En un mundo donde la innovación tecnológica no da tregua, hay una cara menos visible de la inteligencia artificial que amenaza con convertirse en un problema estructural: la basura electrónica. Mientras las empresas invierten miles de millones en desarrollar chips cada vez más potentes para alimentar los modelos de IA, pocos se detienen a pensar en qué ocurre cuando estos componentes quedan obsoletos.
Ana Valdivia, experta en políticas de IA en la Universidad de Oxford, lo explica sin rodeos: “el ciclo vital de estos chips es de tres a cinco años, y luego se desechan”. Aunque a menudo se ensalza el poder de la IA para transformar sectores enteros, no se menciona tanto el coste ambiental que deja a su paso.
Reciclar estos componentes no es sencillo ni barato.
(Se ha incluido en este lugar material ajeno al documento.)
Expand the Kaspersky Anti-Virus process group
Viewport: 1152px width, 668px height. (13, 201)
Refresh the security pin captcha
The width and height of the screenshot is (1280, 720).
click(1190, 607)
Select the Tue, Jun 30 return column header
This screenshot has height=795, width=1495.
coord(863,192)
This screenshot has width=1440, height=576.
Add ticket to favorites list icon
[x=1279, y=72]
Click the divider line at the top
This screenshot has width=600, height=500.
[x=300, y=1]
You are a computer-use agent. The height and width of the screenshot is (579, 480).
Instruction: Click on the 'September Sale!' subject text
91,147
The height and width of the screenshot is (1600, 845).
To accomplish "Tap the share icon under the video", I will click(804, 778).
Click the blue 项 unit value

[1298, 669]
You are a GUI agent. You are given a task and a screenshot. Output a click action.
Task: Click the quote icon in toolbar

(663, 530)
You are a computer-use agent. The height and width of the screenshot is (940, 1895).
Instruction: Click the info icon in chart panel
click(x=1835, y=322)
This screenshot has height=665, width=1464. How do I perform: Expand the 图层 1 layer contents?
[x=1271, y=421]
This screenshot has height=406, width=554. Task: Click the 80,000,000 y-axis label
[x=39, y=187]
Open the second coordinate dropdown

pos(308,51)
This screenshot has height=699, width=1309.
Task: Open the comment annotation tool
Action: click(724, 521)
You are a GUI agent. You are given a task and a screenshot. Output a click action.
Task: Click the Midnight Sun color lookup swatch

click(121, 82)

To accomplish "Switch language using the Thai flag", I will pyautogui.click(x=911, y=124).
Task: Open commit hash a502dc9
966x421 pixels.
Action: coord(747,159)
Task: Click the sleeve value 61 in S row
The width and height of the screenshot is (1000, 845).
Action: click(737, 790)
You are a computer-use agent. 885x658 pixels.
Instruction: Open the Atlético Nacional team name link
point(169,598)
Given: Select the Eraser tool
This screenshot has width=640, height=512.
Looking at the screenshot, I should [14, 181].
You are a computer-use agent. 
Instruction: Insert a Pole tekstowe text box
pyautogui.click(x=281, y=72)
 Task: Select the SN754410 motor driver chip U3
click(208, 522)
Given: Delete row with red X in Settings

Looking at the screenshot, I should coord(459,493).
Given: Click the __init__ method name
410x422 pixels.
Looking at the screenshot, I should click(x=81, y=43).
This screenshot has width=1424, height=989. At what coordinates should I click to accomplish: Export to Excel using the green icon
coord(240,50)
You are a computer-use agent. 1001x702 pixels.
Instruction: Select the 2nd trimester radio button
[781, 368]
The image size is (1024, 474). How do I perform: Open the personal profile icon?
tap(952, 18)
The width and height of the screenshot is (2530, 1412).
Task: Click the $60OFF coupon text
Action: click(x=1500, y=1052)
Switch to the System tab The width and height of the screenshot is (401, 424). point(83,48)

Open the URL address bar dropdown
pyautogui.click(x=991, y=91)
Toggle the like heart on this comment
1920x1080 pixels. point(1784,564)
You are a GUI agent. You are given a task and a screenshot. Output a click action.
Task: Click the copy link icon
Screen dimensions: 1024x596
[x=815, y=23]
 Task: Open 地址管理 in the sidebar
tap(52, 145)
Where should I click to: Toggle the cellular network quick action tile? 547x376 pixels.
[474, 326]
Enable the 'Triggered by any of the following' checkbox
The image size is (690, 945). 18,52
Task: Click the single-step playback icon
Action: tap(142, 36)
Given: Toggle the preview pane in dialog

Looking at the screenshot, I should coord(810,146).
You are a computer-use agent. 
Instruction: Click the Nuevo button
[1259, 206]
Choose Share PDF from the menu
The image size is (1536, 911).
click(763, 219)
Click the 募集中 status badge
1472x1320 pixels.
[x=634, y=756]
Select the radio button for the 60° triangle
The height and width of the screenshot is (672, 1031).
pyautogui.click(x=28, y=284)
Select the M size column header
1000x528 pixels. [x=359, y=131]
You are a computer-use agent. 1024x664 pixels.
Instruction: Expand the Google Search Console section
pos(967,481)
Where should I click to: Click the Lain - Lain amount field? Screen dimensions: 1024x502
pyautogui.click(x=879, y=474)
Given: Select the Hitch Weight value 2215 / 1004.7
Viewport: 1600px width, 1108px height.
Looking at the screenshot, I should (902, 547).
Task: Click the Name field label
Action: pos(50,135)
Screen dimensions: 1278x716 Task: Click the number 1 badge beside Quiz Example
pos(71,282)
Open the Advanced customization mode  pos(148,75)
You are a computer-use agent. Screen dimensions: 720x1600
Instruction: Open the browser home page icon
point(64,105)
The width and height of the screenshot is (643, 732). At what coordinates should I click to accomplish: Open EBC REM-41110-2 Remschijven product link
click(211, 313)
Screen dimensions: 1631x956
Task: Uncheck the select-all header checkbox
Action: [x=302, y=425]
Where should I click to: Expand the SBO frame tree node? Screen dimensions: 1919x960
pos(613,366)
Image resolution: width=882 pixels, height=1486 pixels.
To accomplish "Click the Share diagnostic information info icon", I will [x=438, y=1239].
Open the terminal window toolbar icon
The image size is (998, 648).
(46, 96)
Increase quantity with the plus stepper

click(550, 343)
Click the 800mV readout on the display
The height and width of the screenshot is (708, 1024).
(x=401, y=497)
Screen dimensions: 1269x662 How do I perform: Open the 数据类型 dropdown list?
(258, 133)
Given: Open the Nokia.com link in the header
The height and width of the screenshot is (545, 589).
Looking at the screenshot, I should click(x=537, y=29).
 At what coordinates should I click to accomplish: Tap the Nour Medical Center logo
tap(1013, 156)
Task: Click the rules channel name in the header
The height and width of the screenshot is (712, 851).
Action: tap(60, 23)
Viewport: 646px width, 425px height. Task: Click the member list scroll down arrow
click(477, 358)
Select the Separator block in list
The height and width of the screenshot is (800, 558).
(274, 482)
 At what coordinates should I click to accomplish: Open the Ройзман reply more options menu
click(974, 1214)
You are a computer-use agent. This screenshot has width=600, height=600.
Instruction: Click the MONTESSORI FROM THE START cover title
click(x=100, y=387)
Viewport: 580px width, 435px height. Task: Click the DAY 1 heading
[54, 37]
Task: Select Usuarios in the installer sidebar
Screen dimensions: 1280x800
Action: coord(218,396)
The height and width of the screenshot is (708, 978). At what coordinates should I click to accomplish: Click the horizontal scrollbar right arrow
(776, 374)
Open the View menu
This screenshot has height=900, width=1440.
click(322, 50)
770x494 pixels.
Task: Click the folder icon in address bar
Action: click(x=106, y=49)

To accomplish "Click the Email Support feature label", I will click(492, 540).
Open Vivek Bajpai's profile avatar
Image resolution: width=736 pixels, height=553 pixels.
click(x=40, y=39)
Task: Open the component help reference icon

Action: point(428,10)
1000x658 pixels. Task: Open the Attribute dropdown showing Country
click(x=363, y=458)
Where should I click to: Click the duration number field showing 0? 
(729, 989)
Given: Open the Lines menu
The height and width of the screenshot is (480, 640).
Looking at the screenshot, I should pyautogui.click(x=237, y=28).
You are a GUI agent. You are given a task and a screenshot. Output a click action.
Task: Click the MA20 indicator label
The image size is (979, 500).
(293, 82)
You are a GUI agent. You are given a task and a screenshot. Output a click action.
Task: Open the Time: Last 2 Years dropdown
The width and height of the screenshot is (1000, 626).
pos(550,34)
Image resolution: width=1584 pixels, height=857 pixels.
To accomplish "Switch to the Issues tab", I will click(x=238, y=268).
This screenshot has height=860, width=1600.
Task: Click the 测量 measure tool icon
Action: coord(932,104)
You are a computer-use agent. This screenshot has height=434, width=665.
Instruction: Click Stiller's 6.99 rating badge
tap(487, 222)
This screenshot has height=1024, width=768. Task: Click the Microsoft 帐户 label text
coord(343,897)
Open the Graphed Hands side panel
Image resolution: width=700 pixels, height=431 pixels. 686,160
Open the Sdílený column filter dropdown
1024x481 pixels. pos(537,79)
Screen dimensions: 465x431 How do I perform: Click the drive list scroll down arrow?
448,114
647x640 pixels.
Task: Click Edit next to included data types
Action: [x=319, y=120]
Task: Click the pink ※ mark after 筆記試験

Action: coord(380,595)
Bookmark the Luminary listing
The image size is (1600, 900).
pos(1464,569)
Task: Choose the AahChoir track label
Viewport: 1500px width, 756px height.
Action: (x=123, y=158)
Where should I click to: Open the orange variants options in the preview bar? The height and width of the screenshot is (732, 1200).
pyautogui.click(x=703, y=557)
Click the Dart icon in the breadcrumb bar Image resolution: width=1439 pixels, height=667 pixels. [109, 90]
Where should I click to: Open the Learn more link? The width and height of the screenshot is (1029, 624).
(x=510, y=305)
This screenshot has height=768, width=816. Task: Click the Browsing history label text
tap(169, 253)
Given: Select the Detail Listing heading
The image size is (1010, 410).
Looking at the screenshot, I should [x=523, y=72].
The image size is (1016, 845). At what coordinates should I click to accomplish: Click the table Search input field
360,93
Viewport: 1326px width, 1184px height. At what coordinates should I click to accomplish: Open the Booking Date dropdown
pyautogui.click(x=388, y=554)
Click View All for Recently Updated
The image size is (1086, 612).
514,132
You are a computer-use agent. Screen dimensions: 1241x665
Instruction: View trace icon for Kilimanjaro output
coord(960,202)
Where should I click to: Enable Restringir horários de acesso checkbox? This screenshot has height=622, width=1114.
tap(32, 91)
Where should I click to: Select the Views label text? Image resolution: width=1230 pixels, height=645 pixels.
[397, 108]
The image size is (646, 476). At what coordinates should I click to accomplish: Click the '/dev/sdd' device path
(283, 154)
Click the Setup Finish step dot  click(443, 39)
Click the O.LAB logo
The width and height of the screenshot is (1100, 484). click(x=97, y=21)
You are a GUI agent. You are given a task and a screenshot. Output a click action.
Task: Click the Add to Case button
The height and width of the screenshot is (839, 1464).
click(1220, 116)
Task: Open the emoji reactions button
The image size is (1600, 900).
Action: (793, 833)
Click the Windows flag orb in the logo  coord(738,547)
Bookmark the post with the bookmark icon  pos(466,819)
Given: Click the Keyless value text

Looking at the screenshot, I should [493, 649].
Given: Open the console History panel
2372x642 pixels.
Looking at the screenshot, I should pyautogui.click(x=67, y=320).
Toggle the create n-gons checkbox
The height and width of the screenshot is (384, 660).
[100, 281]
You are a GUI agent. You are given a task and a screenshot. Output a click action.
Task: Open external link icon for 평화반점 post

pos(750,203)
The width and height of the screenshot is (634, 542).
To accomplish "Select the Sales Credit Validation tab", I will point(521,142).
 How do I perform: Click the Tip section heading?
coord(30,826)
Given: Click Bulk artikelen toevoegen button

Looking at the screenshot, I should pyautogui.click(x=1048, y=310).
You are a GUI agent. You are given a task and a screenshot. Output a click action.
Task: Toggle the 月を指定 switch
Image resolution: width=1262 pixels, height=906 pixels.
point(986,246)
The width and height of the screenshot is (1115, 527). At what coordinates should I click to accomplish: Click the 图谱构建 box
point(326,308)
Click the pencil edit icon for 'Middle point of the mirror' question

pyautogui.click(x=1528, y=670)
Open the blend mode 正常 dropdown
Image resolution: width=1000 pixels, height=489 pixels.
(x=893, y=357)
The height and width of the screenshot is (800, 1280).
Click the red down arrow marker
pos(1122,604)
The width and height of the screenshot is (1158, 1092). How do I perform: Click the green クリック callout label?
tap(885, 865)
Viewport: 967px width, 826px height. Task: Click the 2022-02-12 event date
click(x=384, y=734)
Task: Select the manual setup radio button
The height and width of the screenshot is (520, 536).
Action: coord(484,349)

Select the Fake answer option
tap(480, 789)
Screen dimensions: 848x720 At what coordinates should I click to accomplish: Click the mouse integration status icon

De hecho, la mayoría acaba incinerada o en vertederos, liberando materiales tóxicos o dejando escapar metales valiosísimos como oro, plata, cobre o paladio. En 2022, se generaron 62 millones de toneladas de residuos electrónicos en el mundo, de los cuales solo el 22% fue reciclado, según la ONU.
Empresas como Movilex en España intentan revertir esta tendencia, logrando tasas de reciclaje del 99% en algunos dispositivos. También se están dando pasos importantes desde la investigación pública, como la planta piloto que desarrolla el CSIC para recuperar metales estratégicos, en colaboración con el proyecto europeo RC-Metals.
Pero el reto no es solo técnico. Valdivia reclama que se legisle para obligar al reciclaje y que se limite la expansión descontrolada de centros de datos. “Tenemos que pensar como sociedad qué tipo de tecnología queremos”, sentencia. Porque si la IA es el futuro, la basura que deja atrás también lo será.